-------- Sayfa

Hayatımın her anında karşıma çıkıp, beni kudsî hedeflerimden ayırmaya çalışan ve adeta insanlık binamın duvarlarından çıkardığı taşlar ve yere devirdikleri sütunlarla evimin harap olması için elinden geleni yapan düşmanım…
Yaratılış kanununa göre yoluma devam etmek isterken, onun her an ve fırsatta yoluma tuzaklar kurduğunu görüyorum. Ben aydınlıkları dünyama kazandırmaya çalışırken o beni karanlıklarla dost etmeye çalışmakta, içinden çıkılması zor derin kuyulara beni atmaya gayret etmektedir.
Rabbimin bana lûtfettiği nimetlere karşı şükür duygularımı ifade etmeye çalışırken o kendine pay çıkarıp sa’yimi heba ediyor. Ben de onun tuzağına düşerek “Ben, ben” diyerek onun zehirli ekmeğine yağ sürüyorum. Görevim aciz ve fakir olduğumu anlamak iken, kendimi firavunmisâl bir halet içine yuvarlanmış gibi görüyorum. Düşman bildiğim çok unsurlar sadece dünya hayatıma zarar verebilirken, o ve onun dostları bu dünya hayatıma zarar vermekle yetinmeyip, ebedî hayatımın da cehennemlerde geçmesi için uğraşmaktadırlar. Ağacın gövdesi içindeki kurt gibi, o da içimi sinsice kemirmeye devam etmektedir.

----------------
-------- Kayıt satırları

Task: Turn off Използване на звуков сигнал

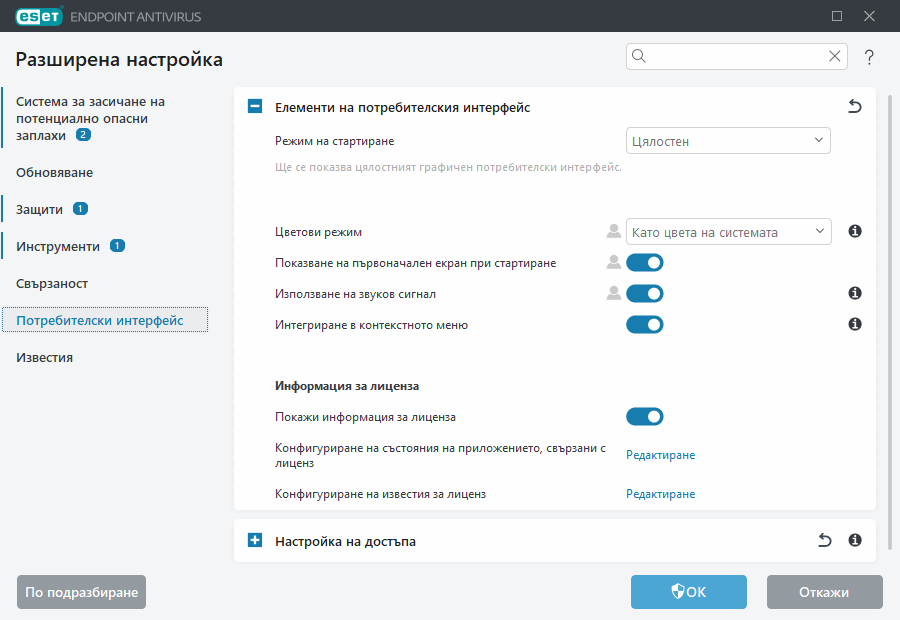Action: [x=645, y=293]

----------------
-------- Kayıt satırları

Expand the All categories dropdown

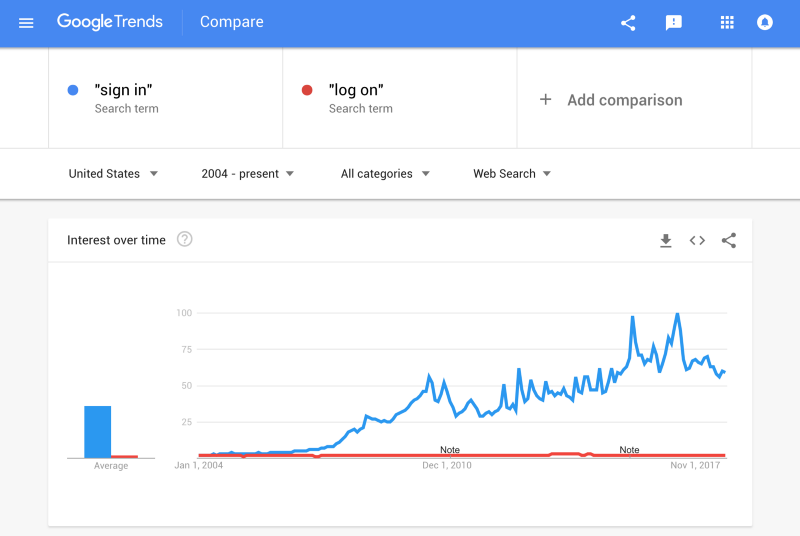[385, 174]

----------------
-------- Kayıt satırları

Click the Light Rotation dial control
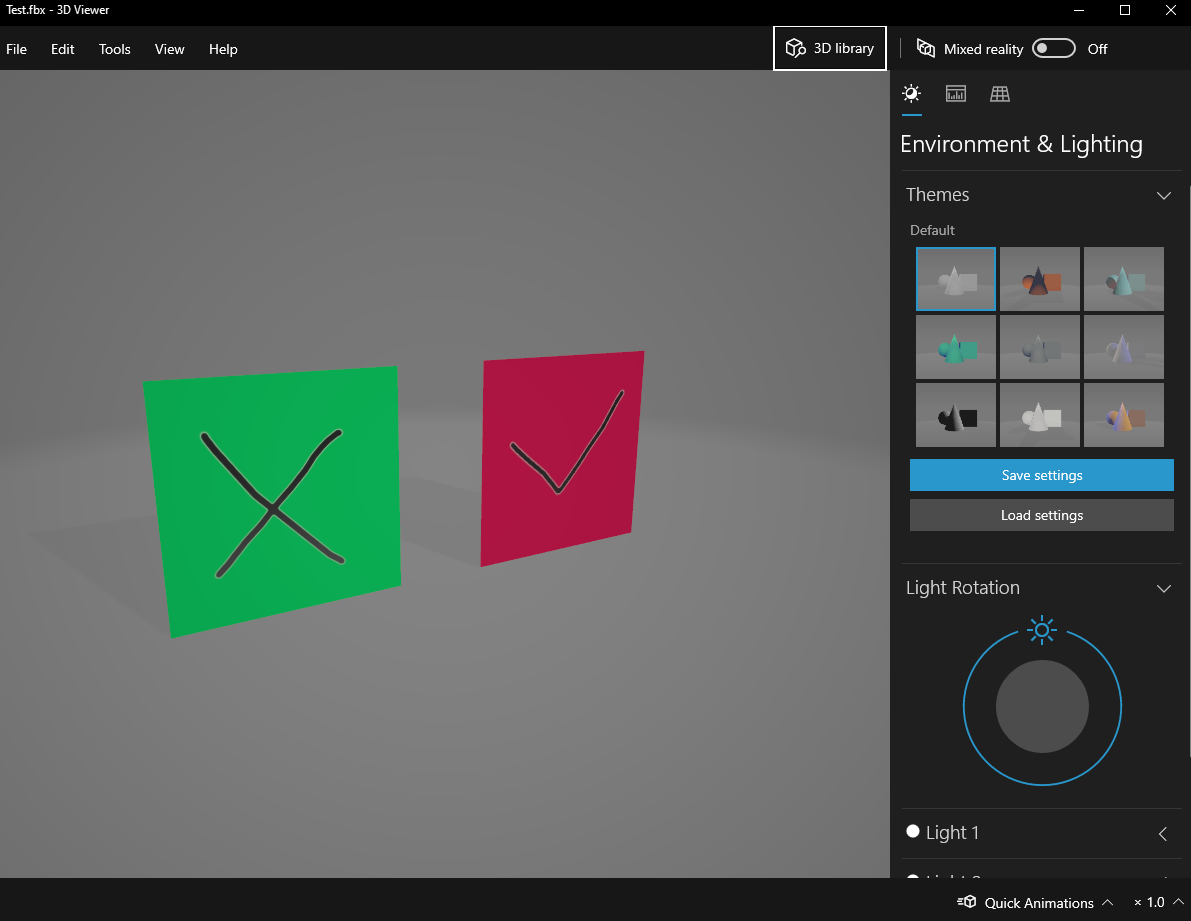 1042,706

----------------

# Yapılacak işlemler
- a) Sayfanın ilk paragrafında geçen ve bir yapıyı ya da yapının parçalarını adlandıran bütün isimleri sıralayın.
- b) Sayfadaki "Rabbimin bana lûtfettiği" sözlerinden "kemirmeye devam etmektedir." sözlerine kadar uzanan bölümü olduğu gibi yeniden yazın.

# Alıştırma sonuçları
- a) bina, duvarlar, taşlar, sütunlar, ev

- b)
Rabbimin bana lûtfettiği nimetlere karşı şükür duygularımı ifade etmeye çalışırken o kendine pay çıkarıp sa’yimi heba ediyor. Ben de onun tuzağına düşerek “Ben, ben” diyerek onun zehirli ekmeğine yağ sürüyorum. Görevim aciz ve fakir olduğumu anlamak iken, kendimi firavunmisâl bir halet içine yuvarlanmış gibi görüyorum. Düşman bildiğim çok unsurlar sadece dünya hayatıma zarar verebilirken, o ve onun dostları bu dünya hayatıma zarar vermekle yetinmeyip, ebedî hayatımın da cehennemlerde geçmesi için uğraşmaktadırlar. Ağacın gövdesi içindeki kurt gibi, o da içimi sinsice kemirmeye devam etmektedir.